Позорный столб (Белый август). Роман
…Эгето лежал с открытыми глазами; из комнаты до него доносилось тихое посапывание тетушки Йолан и похрапывание паренька; заснуть — нет, заснуть он не мог и, лежа на диване, окунулся в воспоминания о былом. Взгляд его, блуждая, упал на окно, и он видел, как ярко светит луна. Он знал, что стрелки часов давно передвинулись за полночь, что наступило 4 августа. Он думал о своем родном городе, о В. О том, что в это мгновение город отодвинулся в неизмеримую даль, хотя в действительности его отделяли от Будапешта всего двадцать три минуты езды трамваем…

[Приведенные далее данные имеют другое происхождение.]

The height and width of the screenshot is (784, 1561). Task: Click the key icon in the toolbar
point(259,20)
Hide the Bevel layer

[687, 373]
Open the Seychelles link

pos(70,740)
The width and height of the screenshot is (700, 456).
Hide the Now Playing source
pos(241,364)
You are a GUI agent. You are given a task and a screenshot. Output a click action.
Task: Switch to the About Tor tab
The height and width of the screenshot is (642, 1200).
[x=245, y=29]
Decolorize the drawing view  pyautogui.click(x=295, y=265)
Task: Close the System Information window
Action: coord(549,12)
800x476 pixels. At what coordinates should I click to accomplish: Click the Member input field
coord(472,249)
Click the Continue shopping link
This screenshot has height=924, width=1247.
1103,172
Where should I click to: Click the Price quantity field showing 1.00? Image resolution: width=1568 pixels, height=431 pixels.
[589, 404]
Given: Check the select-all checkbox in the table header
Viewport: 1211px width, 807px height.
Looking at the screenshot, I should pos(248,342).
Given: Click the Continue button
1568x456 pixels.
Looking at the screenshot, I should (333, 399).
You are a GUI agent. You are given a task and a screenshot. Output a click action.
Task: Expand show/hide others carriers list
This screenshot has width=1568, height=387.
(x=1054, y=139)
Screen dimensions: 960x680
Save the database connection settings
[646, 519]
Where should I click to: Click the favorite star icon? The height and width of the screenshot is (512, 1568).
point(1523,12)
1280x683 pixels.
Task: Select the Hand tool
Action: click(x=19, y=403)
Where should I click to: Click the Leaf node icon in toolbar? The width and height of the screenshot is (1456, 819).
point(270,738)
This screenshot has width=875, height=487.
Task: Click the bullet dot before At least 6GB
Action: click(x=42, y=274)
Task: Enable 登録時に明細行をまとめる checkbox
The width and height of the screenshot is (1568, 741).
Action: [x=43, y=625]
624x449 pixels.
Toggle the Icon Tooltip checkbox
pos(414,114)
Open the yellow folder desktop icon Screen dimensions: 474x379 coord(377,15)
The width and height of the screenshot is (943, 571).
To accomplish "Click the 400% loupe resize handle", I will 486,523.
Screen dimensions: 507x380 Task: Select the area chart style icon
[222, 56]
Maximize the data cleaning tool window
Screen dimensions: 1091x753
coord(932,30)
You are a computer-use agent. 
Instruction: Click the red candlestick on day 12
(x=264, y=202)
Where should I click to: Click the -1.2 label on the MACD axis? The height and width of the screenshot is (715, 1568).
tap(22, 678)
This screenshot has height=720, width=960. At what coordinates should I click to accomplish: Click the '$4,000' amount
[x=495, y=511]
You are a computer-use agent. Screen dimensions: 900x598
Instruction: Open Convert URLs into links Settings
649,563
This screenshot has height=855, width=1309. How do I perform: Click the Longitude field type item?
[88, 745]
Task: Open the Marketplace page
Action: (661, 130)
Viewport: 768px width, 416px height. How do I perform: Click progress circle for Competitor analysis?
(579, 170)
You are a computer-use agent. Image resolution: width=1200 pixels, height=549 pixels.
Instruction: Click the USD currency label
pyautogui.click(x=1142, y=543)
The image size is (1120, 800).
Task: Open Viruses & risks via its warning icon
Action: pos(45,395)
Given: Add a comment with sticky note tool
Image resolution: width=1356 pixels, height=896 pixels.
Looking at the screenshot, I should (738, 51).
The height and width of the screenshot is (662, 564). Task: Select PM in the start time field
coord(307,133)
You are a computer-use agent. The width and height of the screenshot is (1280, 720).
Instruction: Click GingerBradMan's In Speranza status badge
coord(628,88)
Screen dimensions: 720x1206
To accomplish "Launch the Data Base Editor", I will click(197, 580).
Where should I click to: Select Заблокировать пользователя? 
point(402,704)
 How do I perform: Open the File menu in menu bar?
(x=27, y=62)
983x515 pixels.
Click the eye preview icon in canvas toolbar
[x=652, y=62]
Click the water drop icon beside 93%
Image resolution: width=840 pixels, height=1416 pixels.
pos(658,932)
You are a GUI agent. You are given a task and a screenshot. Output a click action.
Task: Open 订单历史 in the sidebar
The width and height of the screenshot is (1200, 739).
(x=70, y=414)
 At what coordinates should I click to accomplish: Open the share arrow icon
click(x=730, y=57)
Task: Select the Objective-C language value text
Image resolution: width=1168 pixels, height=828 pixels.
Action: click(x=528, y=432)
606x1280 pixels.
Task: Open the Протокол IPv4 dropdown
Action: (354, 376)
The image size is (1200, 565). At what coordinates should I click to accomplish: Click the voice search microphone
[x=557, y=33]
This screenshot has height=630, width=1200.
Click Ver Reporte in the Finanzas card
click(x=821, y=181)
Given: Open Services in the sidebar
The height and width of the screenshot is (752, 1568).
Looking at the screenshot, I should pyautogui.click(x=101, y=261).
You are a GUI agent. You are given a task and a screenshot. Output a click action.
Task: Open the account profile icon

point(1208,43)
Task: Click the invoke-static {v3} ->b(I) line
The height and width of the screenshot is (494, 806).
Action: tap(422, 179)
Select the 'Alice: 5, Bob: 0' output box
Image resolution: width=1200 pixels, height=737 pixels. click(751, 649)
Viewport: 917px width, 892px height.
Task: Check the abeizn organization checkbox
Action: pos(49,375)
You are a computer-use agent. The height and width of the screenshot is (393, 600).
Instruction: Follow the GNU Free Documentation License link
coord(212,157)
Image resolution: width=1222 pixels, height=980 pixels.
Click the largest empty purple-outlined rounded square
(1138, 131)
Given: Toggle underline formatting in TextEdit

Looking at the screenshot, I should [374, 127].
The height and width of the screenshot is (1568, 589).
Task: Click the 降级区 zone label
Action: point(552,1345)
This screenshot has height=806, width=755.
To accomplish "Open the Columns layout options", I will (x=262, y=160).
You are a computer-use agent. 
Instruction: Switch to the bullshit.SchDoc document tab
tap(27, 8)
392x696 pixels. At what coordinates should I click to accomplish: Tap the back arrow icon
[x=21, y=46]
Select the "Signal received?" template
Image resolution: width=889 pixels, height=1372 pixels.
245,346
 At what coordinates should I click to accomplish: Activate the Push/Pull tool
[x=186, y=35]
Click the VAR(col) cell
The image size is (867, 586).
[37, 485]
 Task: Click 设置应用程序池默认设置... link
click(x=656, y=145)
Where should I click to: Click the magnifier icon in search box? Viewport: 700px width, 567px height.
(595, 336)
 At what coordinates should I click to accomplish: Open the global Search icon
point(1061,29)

…Двадцать три минуты трамваем… Это еще не провинция, но уже и не столица. Голая песчаная степь и поросшие худосочными травами луга, опоясавшие город, там и сям прорезающие окраину ручьи с бурно несущейся водой, в которую смотрится труба какого-нибудь кирпичного завода, и хилые заросли камыша, цепь льдохранилищ, вырытых в склоне холма, одинокие хибарки, сортировочные станции, железнодорожные колеи и водопроводные трубы отделяют Будапешт от его предместий. По берегу Дуная громоздятся цехи судостроительных верфей, за ними виднеются кожевенные и химические заводы, клееварни, меховые фабрики, из дубильных ям которых коричневым потоком стекает в реку смрадная жидкость, — это так называемая зона зловония; еще дальше, в направлении К., хмурятся трубы обжиговых печей кирпичных заводов. А там, поодаль, на самых подходах к столице смыкают ряды угрюмые сооружения тяжелой индустрии: завод крепежных изделий, литейные заводы, завод сельскохозяйственных машин, станкостроительный и проволочный заводы…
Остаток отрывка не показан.